Loop quantum cosmology and the fate of cosmological singularities

TL;DR

Loop quantum cosmology suggests that quantum gravitational effects can resolve classical singularities like the big bang by replacing them with a big bounce, leading to geodesically complete models with bounded physical quantities.

Contribution

This paper reviews how loop quantum gravity techniques resolve cosmological singularities across isotropic and anisotropic models, emphasizing the universal bounds and geodesic completeness.

Findings

Singularities are generically resolved in loop quantum cosmology.

Quantum effects impose bounds on energy density and Hubble rate.
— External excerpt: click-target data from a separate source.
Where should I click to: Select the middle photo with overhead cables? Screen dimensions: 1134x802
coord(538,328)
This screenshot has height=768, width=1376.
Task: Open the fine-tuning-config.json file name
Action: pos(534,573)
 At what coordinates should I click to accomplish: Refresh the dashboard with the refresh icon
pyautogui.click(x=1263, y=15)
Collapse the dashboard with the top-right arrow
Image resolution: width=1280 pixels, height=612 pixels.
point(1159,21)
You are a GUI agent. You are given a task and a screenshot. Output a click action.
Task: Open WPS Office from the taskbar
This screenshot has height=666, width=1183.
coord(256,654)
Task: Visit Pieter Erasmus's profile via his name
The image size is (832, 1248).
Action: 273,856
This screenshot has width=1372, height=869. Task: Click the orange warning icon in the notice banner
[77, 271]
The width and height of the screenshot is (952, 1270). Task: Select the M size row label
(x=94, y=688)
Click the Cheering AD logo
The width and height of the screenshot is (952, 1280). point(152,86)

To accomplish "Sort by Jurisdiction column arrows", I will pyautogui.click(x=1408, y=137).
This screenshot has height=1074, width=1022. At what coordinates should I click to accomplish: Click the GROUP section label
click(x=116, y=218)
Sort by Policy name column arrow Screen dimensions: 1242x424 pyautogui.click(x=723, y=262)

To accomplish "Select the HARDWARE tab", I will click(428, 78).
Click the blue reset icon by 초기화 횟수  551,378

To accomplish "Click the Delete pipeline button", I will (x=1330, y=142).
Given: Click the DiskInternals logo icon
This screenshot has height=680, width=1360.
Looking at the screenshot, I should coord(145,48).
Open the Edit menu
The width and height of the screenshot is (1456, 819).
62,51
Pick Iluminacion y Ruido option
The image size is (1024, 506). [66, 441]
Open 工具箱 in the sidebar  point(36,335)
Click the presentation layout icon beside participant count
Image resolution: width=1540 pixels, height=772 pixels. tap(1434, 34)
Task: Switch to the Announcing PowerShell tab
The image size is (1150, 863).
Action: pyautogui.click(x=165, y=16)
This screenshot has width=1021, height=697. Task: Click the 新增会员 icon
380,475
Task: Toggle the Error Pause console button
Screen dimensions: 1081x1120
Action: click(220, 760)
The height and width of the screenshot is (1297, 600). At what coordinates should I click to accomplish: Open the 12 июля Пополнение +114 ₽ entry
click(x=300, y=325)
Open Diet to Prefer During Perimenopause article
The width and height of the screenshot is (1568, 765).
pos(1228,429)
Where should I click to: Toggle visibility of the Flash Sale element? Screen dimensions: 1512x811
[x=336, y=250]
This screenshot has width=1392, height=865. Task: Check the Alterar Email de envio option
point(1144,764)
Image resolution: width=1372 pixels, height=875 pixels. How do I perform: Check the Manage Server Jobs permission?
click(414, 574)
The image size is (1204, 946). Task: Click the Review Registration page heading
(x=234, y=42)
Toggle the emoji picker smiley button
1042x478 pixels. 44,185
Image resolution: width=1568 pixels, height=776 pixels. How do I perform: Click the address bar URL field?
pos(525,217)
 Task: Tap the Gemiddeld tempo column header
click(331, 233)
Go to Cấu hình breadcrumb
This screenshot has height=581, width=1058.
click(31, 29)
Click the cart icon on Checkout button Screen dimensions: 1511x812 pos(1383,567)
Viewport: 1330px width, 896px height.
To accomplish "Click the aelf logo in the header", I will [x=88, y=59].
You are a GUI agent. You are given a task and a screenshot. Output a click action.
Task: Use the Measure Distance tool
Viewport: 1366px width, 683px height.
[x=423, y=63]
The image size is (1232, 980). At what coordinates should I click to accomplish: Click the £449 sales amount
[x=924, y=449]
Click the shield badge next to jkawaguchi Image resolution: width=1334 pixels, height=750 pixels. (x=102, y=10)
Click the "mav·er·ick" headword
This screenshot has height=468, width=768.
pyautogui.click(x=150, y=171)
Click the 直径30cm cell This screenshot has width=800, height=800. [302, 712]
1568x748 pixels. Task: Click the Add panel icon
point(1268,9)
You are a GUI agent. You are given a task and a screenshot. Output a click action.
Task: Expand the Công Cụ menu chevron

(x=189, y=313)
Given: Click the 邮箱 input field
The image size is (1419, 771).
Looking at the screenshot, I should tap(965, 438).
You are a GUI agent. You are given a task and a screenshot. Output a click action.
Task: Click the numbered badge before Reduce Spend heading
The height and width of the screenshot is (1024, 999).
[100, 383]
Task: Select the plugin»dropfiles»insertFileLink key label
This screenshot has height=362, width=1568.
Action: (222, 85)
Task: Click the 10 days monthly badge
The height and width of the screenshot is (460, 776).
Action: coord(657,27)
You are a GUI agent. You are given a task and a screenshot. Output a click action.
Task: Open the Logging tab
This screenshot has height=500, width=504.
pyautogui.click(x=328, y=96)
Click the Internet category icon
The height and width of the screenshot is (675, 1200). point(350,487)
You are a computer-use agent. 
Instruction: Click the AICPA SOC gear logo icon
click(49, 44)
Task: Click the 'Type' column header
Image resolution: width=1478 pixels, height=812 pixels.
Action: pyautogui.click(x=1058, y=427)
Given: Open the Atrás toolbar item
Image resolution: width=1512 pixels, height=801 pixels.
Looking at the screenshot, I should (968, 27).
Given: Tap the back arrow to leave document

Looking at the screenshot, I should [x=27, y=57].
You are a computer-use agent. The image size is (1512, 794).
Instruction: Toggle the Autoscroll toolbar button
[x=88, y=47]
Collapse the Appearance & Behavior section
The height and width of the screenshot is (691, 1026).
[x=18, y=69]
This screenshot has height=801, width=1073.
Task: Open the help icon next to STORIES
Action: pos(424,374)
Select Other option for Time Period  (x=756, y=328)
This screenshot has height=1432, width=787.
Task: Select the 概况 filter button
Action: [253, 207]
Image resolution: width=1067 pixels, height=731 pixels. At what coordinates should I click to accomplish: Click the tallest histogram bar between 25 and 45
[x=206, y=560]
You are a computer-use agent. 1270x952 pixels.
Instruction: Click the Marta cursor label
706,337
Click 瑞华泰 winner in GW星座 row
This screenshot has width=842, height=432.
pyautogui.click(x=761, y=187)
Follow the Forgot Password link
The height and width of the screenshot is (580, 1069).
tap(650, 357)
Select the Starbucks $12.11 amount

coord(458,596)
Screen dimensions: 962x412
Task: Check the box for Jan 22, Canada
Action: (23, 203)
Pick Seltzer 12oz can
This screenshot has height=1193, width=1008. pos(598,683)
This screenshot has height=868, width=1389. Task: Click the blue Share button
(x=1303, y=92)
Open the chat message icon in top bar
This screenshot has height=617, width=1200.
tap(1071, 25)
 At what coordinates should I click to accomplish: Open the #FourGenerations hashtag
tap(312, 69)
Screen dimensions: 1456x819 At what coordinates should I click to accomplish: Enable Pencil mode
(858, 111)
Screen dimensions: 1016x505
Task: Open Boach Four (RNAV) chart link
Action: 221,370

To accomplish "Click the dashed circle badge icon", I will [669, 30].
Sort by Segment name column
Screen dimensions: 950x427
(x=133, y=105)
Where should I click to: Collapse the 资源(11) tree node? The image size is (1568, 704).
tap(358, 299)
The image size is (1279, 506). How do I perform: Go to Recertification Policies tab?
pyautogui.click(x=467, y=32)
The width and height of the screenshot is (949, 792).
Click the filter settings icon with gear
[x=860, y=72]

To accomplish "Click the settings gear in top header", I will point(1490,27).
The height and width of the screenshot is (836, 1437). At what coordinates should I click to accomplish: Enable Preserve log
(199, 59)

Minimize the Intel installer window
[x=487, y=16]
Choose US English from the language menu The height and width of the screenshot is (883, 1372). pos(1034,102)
Strong curvature divergences can occur but are geodesically extendible.

Abstract

Singularities in general relativity such as the big bang and big crunch, and exotic singularities such as the big rip are the boundaries of the classical spacetimes. These events are marked by a divergence in the curvature invariants and the breakdown of the geodesic evolution. Recent progress on implementing techniques of loop quantum gravity to cosmological models reveals that such singularities may be generically resolved because of the quantum gravitational effects. Due to the quantum geometry, which replaces the classical differential geometry at the Planck scale, the big bang is replaced by a big bounce without any assumptions on the matter content or any fine tuning. In this manuscript, we discuss some of the main features of this approach and the results on the generic resolution of singularities for the isotropic as well as anisotropic models. Using effective spacetime description of the quantum theory, we show the way quantum gravitational effects lead to the universal bounds on the energy density, the Hubble rate and the anisotropic shear. We discuss the geodesic completeness in the effective spacetime and the resolution of all of the strong singularities. It turns out that despite the bounds on energy density and the Hubble rate, there can be divergences in the curvature invariants. However such events are geodesically extendible, with tidal forces not strong enough to cause inevitable destruction of the in-falling objects.